FRET-FLIM was also used to investigate the structure of CDC48A and one of its isomers, CDC48C, by calculating distances between parts of the molecule based on the FRET efficiencies. Differences in FRET efficiencies between CrFP and YFP, depending on whether they were fused to the N terminus of CDC48A or of CDC48C, led to the conclusion that the N domains of CDC48C are differently organized and probably closer together. It is not even clear whether CDC48C has a real N domain. It could be that CDC48C, being present only in the nucleus, is not involved in ubiquitin/proteasome-dependent proteolysis but has a function in nuclear envelope reformation during the exit from mitosis. This was also described for p97 (Hetzer et al., 2001). We therefore suggest that the “N domain” of CDC48C does not serve as a platform for binding ubiquitinated proteins and therefore probably does not protrude from the molecule.

Although FRET-FLIM is commonly used to estimate distances in multimeric complexes (Van Kuppeveld et al., 2002; Clayton et al., 2005), a cautionary remark should be made. Due to the hexameric structure and the lack of control over the precise composition of the contributing monomers in our model, the donor group CrFP and the acceptor group YFP are not at a fixed distance from each other. Each donor group could to a certain extent also interact with a different ensemble of acceptor groups at slightly different distances. It will require much more complex equations to deal with this situation, so the distances as calculated here may suggest a greater accuracy than actually can be measured. The distances calculated between the different subunits in the hexamer are nevertheless in close agreement with the distances as known for the structure of the homolog p97/VCP.

One of the surprising findings in our work was that the complex size of the CDC48A hexamer as derived from the diffusion coefficient determined by FCS was variable depending on the cellular compartment and also much larger than expected. The diffusion rate of CDC48A in the cytoplasm was significantly lower than in the nucleus, while the mobility of free YFP and the CDC48A mutants was comparable to that of these proteins in the nucleus. This suggested that the full-length hexameric CDC48A protein was the only functional protein and could therefore actively bind to other proteins and in the ER membrane compartments form complexes with adaptors and/or associate directly with the proteasomal complexes. Ubiquitination of the SERK1 receptor mediated by CDC48A might direct the receptor to the proteasome, but this has still to be elucidated. In the nucleus the CDC48A protein may have another function or is in a transit between targets and the proteasomal complexes.
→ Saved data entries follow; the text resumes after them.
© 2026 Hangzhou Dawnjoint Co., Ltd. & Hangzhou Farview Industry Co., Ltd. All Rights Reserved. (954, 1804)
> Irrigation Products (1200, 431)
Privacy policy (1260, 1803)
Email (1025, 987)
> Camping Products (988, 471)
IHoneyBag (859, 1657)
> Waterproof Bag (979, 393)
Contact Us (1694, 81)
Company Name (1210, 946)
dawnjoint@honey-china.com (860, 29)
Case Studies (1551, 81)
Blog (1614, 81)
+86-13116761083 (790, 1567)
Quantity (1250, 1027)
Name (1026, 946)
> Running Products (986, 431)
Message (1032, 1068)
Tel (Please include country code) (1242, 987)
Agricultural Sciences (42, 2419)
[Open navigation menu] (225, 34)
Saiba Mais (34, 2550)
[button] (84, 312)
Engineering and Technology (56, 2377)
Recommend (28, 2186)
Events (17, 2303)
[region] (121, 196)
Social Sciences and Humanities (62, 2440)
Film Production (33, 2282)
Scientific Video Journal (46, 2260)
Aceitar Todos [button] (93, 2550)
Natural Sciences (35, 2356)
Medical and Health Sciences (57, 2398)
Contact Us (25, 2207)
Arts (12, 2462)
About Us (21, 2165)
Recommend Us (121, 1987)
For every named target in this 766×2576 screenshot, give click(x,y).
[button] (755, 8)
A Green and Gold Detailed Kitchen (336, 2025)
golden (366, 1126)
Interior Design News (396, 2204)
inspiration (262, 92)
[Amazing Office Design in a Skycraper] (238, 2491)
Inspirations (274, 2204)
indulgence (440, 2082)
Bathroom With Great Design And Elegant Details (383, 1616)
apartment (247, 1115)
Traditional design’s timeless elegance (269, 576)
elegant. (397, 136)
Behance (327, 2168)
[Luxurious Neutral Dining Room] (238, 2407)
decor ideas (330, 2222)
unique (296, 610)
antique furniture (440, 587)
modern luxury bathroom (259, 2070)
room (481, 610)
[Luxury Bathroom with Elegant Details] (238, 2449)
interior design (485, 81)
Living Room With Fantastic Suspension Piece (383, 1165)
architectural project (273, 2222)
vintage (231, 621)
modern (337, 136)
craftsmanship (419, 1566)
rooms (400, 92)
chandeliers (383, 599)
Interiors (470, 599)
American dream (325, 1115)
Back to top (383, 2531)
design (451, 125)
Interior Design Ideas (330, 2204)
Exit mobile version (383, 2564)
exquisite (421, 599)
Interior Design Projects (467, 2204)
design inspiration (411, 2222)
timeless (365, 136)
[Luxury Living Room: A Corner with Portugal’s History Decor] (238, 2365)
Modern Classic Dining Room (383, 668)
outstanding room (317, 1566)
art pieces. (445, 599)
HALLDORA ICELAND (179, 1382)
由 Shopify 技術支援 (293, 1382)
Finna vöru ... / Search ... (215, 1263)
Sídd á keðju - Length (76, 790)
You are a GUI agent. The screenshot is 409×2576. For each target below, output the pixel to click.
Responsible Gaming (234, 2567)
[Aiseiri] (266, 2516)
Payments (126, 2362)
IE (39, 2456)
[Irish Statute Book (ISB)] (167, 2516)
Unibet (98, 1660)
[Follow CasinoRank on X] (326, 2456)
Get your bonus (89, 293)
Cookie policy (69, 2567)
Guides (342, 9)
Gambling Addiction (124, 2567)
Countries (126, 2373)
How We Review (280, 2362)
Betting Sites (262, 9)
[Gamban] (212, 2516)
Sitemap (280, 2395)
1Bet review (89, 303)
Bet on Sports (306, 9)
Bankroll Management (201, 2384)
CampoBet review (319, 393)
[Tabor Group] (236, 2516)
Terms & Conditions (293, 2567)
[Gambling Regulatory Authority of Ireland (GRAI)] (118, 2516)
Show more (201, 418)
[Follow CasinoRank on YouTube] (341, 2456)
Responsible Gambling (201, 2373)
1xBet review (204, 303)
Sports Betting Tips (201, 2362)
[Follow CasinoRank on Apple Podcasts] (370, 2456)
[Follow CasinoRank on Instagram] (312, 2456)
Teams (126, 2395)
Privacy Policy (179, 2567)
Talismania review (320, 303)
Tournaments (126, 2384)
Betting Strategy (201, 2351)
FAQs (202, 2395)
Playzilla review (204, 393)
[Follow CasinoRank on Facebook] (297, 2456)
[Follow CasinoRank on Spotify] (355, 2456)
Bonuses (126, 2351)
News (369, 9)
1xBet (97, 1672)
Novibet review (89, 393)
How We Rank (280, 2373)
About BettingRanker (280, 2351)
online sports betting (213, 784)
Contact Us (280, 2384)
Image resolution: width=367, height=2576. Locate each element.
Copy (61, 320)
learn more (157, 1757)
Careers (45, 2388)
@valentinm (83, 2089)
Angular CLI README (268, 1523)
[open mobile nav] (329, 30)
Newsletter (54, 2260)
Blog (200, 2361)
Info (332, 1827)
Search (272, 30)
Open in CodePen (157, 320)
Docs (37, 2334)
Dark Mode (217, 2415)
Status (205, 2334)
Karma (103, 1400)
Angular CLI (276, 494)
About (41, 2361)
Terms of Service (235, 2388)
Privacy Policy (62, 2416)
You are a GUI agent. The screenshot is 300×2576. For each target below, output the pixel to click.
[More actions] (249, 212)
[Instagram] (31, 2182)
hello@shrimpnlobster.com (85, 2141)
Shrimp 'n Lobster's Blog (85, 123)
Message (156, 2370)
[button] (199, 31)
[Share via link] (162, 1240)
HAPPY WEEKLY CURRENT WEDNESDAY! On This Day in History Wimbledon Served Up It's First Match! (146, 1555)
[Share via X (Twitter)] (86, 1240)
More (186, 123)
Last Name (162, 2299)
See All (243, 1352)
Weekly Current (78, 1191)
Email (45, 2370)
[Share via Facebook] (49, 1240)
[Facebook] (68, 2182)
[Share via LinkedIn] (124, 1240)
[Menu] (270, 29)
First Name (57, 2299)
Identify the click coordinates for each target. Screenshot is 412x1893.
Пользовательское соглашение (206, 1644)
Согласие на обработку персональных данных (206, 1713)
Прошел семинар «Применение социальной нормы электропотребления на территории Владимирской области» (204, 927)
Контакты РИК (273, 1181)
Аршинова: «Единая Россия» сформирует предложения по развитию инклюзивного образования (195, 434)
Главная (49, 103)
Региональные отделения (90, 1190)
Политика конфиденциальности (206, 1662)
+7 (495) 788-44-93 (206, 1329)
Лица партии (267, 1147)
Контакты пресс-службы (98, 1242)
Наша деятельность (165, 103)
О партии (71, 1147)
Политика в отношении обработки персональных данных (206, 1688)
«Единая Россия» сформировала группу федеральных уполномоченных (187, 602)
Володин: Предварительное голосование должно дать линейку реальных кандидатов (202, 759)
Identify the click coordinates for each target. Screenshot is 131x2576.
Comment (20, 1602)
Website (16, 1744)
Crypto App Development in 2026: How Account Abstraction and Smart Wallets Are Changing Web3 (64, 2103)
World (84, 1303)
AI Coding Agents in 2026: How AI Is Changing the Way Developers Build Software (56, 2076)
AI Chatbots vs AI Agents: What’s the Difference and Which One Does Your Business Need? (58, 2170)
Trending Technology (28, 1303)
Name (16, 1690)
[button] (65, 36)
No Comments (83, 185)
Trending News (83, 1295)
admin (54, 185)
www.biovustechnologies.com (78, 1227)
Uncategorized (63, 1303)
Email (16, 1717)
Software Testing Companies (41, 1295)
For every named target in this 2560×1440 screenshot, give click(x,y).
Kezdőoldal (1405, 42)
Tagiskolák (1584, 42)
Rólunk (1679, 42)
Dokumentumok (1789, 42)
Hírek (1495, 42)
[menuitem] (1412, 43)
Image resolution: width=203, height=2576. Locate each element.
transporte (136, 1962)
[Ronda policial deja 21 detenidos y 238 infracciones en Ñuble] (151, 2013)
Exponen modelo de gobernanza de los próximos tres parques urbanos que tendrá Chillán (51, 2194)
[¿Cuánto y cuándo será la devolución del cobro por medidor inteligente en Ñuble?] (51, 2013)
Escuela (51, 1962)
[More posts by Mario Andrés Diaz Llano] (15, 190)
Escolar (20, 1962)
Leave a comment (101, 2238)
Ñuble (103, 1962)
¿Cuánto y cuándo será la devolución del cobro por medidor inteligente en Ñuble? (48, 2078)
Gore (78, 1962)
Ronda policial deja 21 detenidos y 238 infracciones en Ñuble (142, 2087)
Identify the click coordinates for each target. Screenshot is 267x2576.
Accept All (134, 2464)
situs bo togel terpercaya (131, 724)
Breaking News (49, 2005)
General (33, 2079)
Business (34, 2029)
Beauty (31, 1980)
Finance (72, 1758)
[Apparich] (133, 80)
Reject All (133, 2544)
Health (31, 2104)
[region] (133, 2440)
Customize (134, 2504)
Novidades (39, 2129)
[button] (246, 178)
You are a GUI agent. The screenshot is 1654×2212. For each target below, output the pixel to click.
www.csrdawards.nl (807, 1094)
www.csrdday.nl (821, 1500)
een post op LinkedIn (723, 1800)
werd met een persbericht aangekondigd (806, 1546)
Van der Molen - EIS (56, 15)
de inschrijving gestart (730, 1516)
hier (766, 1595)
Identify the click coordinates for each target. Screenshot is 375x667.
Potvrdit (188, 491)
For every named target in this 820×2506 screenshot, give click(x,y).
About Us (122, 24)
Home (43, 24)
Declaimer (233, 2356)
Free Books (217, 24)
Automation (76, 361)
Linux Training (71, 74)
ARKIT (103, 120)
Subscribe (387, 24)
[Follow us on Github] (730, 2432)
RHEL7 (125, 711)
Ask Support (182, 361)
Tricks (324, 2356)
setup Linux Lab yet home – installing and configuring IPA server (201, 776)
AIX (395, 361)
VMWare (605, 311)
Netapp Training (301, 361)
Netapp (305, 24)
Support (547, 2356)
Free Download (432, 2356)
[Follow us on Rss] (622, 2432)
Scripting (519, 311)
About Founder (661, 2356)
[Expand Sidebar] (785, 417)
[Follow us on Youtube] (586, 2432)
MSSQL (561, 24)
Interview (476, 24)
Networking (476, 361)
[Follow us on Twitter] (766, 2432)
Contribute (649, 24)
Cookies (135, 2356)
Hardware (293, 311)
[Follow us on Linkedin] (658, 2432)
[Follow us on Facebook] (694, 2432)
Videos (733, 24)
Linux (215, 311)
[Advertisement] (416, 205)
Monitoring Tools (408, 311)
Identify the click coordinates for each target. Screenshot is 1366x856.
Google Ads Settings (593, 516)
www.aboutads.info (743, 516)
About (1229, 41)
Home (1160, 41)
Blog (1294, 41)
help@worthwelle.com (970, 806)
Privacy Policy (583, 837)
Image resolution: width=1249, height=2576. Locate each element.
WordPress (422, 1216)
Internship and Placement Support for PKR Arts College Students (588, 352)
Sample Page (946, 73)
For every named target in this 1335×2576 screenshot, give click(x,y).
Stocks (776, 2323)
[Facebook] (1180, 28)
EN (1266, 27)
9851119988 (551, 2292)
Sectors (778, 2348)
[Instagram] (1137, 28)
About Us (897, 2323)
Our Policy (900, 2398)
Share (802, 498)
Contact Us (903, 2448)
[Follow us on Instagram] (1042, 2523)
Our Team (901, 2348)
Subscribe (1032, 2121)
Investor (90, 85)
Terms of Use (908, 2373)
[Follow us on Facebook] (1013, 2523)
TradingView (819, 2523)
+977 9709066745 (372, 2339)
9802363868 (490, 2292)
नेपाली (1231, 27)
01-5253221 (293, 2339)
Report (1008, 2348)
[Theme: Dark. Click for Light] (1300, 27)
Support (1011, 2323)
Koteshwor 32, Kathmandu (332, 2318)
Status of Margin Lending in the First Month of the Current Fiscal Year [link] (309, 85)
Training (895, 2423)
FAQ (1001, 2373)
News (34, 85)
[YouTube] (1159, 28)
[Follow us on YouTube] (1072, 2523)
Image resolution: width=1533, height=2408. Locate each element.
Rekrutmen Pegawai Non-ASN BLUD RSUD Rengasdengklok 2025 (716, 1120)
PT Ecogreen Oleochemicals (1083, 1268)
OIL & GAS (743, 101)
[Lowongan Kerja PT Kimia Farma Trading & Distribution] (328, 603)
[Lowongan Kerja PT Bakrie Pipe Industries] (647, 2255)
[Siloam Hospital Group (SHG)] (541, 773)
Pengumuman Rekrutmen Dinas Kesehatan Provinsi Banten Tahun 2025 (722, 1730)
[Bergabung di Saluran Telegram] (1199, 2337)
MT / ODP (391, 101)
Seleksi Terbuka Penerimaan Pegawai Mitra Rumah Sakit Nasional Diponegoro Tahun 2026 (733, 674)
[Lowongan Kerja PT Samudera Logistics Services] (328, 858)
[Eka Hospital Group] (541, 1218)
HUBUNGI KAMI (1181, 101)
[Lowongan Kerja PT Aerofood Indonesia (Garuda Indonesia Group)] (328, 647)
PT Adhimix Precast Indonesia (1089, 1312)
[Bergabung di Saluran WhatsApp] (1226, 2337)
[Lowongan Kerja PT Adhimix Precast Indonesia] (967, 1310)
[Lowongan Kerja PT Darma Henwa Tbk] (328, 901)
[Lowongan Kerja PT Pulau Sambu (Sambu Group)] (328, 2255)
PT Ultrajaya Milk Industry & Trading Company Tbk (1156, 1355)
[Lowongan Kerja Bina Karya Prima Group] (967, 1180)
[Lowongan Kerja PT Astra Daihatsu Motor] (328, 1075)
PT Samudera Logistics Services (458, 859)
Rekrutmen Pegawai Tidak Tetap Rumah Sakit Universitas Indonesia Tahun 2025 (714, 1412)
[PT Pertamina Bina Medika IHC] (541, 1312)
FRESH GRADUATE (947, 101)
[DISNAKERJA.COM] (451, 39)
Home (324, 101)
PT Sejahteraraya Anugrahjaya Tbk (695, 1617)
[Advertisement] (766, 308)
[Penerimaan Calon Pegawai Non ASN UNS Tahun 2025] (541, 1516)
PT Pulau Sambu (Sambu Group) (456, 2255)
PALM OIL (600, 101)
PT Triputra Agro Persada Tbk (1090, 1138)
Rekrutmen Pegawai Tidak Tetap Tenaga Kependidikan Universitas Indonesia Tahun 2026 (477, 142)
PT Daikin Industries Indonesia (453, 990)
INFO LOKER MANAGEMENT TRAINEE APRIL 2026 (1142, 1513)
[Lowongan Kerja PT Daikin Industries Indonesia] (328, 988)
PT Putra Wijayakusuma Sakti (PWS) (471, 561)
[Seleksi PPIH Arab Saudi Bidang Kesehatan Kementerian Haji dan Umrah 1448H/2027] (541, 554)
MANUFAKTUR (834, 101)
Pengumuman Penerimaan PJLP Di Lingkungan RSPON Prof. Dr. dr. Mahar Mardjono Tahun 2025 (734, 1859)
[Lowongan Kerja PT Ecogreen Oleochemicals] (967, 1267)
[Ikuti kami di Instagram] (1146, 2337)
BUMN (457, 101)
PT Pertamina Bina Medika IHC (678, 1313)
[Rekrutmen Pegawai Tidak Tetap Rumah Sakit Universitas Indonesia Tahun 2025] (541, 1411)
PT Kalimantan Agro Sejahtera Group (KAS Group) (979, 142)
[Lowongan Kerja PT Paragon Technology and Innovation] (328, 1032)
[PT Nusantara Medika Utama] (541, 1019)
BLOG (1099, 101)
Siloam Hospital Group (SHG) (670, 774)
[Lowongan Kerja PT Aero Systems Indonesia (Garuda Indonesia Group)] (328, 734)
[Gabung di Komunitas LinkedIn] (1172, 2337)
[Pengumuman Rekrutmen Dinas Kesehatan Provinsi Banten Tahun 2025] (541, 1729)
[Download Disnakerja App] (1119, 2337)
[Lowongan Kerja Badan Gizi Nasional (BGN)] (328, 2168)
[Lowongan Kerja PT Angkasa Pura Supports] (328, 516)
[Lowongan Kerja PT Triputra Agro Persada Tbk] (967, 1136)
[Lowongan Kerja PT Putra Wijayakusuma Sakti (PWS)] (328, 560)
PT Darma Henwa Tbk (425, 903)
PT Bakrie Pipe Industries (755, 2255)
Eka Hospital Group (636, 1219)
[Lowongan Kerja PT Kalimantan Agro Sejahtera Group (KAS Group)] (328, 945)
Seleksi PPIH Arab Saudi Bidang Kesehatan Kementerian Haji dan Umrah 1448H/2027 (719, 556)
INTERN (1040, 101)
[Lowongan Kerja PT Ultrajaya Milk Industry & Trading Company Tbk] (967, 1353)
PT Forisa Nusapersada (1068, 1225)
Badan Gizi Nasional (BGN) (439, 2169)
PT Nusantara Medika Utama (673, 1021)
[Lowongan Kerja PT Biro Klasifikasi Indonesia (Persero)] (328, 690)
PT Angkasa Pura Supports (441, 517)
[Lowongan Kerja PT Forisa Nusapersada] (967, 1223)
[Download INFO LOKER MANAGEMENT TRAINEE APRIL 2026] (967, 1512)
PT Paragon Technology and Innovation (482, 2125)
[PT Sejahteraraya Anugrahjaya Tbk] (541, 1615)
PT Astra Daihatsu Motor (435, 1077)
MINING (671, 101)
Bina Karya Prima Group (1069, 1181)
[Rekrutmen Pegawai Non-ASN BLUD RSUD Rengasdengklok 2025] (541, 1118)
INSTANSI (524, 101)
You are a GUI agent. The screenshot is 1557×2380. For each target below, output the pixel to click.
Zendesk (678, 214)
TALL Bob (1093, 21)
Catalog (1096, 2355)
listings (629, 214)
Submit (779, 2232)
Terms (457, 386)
Employing FRET-FLIM, we could provide details of SERK1 and CDC48A interaction and CDC48A oligomerization in vivo that would be difficult to resolve by other techniques. Using FCS it was shown that CDC48A hexamers in vivo are part of much larger complexes. Finally, we believe that the use of these microspectroscopic techniques is helpful to validate structural information of protein complexes in an intact cellular environment.

MATERIALS AND METHODS

Construction of the CrFP/YFP-Tagged Proteins

Plasmid pMON999 is a plant expression vector that contains the enhanced cauliflower mosaic virus 35S promoter, followed by a multiple cloning site and the terminator of the nopaline synthase gene (van Bokhoven et al., 1993). This plasmid, containing the cDNA of CrFP, enhanced YFP, or a fusion construct of CDC48A (At3g09840) or CDC48C (At3g01610), C-terminally linked to CrFP or YFP, was used for transfection of protoplasts.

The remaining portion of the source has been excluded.